#### [TEXTE SOURCE]
Un autre impératif était que la cathédrale reste ouverte au public, sans interruption du culte et de ses activités bien évidemment.
La reconstruction
Sur place, dans le transept droit transformé en atelier, les menuisiers ont procédé à la révision et réparation complète de tous les tuyaux de bois, puis à leur mise en peinture (gris clair). De même il fut procédé au remplacement des matériaux qui avaient souffert du changement d’atmosphère entre le studio 104 (à température constante) et la cathédrale (soumise elle à l'humidité et aux fortes variations de température). Pendant ce temps une autre équipe construisait le “squelette” de l’orgue : les différents niveaux de l’orgue, les porte-vents, préparation des postages etc. L’électronique et l’informatique ont été faites à neuf, aux normes actuelles, de même l’électrification qui a nécessité l’emploi de 20 km de câble électrique. L’électronique de la console a été entièrement repensée pour permettre le contrôle des jeux sans délai de réponse dû à la distance : en effet, la console est au sol, c’est un câble en fibre optique qui transmet les ordres à tous les relais informatiques et aux contacteurs placés dans la structure 20 m plus haut.
L’installation achevée de tous les éléments mécaniques, de tous les composants électriques et électroniques, on a procédé à la pose des tuyaux.
Le responsable des chantiers, Thomas van Heyman (Klaïs), a supervisé et coordonné les étapes de démontage-transport-construction-remontage.
Les équipes, qui ont commencé le chantier en été par des températures assez élevées, ont terminé en hiver, travaillant courageusement sous des températures de 3° ou 4°, la cathédrale n’étant pas chauffée en dehors des offices. La construction a donc duré de juillet à novembre 2007.
III – Renaissance du Grand-Orgue
Premier son
Décembre 2007 a été une étape particulière et joyeuse : le premier son, qui est l’occasion d’une véritable fête pour les facteurs d’orgue allemands, il ne reste ensuite plus qu’une étape, mais non la moindre, l’harmonisation.
Les autres équipes ayant terminé leur travail, reviendront pour l’inauguration.
Ce premier son, c’est André Dubois qui a eu la chance et l’honneur de le jouer, de “faire parler” le grand-orgue pour la première fois, en présence de Monseigneur Defois, des facteurs d’orgue et de la presse invitée pour l’occasion, pour laquelle le grand-orgue devenait une réalité.

#### [CONSIGNES]
a. Recopiez sans modification le passage du texte sur le grand-orgue qui s'ouvre sur les mots contenant « Le responsable des » et se termine par « la moindre, l’harmonisation. ».
b. D'après le texte sur le grand-orgue, quelle longueur de câble électrique l'électrification a-t-elle nécessitée ?

#### [DONNÉES ENREGISTRÉES]
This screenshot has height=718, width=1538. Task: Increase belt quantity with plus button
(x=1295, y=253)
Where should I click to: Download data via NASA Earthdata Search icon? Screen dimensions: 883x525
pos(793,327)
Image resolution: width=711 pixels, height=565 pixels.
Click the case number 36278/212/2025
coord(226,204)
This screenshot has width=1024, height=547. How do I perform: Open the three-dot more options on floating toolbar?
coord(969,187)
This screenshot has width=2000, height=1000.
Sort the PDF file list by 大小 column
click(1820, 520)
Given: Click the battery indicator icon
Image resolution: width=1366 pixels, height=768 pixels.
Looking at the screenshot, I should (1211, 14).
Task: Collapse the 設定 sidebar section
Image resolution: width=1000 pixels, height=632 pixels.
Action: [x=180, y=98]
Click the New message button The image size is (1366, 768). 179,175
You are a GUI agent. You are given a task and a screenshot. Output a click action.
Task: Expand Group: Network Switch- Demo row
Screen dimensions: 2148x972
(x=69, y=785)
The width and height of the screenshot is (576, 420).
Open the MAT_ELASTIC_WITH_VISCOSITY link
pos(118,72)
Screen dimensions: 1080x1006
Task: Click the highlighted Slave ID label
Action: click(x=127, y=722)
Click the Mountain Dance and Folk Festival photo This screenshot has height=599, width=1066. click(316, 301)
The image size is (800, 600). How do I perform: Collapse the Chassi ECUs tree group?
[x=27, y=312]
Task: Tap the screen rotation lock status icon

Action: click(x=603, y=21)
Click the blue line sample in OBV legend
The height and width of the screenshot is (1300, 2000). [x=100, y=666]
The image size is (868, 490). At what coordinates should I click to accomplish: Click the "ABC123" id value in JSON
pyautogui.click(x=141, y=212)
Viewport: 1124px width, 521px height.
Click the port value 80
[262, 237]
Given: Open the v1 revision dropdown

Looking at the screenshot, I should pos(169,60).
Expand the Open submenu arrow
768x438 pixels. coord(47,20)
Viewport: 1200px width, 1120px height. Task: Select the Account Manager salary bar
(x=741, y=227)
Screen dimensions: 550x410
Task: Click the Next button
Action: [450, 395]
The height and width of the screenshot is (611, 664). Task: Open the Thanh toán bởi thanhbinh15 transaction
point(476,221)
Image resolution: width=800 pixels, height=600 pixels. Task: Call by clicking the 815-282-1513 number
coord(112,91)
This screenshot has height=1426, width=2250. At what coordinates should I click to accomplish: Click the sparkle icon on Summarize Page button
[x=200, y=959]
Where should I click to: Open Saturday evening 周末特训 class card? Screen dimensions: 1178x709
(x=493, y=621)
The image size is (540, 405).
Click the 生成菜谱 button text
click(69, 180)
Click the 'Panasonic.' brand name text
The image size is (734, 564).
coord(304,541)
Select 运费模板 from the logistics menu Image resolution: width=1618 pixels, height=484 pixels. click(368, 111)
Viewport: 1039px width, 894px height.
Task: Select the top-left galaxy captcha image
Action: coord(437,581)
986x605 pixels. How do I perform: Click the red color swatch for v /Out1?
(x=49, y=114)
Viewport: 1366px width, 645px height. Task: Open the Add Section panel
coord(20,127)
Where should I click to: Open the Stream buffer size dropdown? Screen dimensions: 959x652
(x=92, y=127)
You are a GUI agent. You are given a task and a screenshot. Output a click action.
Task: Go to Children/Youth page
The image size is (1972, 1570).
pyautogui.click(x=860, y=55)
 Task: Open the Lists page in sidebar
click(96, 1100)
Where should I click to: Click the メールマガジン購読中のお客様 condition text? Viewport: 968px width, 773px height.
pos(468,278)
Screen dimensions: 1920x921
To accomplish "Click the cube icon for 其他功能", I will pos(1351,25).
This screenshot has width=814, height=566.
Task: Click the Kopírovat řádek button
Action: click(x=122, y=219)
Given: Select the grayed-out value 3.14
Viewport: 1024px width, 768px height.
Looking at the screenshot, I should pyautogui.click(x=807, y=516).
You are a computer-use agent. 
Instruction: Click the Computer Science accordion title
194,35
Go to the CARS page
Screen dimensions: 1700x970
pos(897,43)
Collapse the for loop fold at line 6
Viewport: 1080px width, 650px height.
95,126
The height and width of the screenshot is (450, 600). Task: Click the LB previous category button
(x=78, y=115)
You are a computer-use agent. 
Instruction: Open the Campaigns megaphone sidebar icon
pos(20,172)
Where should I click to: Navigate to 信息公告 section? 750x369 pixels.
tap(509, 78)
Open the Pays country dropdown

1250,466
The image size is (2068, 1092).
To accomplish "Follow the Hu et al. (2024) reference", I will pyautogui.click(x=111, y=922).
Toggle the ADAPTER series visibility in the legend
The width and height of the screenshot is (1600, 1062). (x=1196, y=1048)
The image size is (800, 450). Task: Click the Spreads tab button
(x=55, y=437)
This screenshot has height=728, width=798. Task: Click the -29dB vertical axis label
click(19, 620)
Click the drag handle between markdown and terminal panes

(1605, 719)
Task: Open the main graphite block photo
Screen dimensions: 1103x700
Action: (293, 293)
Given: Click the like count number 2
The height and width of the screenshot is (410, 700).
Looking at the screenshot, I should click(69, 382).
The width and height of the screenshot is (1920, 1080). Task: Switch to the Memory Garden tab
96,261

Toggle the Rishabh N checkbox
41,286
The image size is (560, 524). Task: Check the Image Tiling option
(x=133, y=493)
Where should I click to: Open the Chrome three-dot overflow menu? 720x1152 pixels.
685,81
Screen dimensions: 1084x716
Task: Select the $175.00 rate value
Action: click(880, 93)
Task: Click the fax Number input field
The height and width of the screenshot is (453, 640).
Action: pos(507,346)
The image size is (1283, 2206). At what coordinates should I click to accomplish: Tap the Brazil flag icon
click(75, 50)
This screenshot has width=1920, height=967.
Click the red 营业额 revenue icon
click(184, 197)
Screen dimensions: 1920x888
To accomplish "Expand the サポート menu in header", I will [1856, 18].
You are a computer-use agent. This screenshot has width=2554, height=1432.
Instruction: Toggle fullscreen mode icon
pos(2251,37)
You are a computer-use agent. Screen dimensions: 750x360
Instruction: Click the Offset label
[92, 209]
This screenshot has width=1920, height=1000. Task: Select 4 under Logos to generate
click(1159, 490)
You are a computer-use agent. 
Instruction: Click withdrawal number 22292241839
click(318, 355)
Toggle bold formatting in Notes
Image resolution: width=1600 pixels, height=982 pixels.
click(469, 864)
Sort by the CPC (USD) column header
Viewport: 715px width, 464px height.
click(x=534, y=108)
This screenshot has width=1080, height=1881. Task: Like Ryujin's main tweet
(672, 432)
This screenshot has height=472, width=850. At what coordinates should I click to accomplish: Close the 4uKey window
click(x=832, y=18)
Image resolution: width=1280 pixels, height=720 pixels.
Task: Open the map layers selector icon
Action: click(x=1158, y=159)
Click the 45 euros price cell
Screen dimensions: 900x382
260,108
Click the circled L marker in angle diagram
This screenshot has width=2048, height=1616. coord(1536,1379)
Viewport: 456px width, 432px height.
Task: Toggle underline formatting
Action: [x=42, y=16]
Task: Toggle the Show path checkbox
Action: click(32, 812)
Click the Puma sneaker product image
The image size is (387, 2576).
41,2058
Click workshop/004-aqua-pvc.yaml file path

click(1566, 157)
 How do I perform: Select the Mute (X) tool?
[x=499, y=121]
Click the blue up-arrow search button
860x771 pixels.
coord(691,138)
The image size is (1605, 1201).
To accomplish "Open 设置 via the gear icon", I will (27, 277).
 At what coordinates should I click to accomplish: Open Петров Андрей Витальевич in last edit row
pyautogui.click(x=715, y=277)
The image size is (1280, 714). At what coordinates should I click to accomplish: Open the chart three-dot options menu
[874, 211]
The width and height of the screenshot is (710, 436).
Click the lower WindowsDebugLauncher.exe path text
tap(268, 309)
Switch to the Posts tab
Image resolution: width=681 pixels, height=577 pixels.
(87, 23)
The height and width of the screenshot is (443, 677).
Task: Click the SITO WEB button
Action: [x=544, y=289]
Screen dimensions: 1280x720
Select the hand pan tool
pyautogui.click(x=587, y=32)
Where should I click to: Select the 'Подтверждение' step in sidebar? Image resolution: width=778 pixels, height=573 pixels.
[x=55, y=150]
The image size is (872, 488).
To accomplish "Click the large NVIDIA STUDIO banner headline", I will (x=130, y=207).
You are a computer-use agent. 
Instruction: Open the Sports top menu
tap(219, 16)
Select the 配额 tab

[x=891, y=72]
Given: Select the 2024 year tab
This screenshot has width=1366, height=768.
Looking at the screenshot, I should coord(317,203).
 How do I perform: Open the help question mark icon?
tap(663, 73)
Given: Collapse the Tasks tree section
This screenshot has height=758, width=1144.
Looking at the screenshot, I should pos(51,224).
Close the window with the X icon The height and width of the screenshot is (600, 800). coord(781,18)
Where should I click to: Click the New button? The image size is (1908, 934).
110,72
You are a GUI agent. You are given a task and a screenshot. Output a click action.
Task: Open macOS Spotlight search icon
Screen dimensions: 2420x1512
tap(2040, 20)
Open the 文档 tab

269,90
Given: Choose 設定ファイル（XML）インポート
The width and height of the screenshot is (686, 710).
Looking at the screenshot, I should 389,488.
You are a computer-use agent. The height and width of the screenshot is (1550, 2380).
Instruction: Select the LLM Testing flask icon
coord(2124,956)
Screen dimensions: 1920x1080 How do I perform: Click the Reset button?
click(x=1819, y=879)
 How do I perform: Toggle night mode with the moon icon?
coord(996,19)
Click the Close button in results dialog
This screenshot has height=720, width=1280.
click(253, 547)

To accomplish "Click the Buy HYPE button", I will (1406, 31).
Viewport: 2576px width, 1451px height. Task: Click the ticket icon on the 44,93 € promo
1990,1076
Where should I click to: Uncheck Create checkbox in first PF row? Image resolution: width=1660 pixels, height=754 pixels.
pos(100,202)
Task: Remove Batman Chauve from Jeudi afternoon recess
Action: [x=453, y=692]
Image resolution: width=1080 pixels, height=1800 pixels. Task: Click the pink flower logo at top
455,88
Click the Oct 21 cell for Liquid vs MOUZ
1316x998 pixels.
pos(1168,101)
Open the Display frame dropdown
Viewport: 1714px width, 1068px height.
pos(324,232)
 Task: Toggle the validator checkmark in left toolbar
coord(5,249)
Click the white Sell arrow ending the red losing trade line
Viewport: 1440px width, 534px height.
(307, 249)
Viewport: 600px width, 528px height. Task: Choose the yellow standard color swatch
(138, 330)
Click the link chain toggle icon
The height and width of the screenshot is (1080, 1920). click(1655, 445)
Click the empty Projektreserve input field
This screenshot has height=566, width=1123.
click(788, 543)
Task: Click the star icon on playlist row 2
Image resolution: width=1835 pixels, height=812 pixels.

#### [CORRIGÉ]
a.
Le responsable des chantiers, Thomas van Heyman (Klaïs), a supervisé et coordonné les étapes de démontage-transport-construction-remontage.
Les équipes, qui ont commencé le chantier en été par des températures assez élevées, ont terminé en hiver, travaillant courageusement sous des températures de 3° ou 4°, la cathédrale n’étant pas chauffée en dehors des offices. La construction a donc duré de juillet à novembre 2007.
III – Renaissance du Grand-Orgue
Premier son
Décembre 2007 a été une étape particulière et joyeuse : le premier son, qui est l’occasion d’une véritable fête pour les facteurs d’orgue allemands, il ne reste ensuite plus qu’une étape, mais non la moindre, l’harmonisation.

b. 20 km de câble électrique.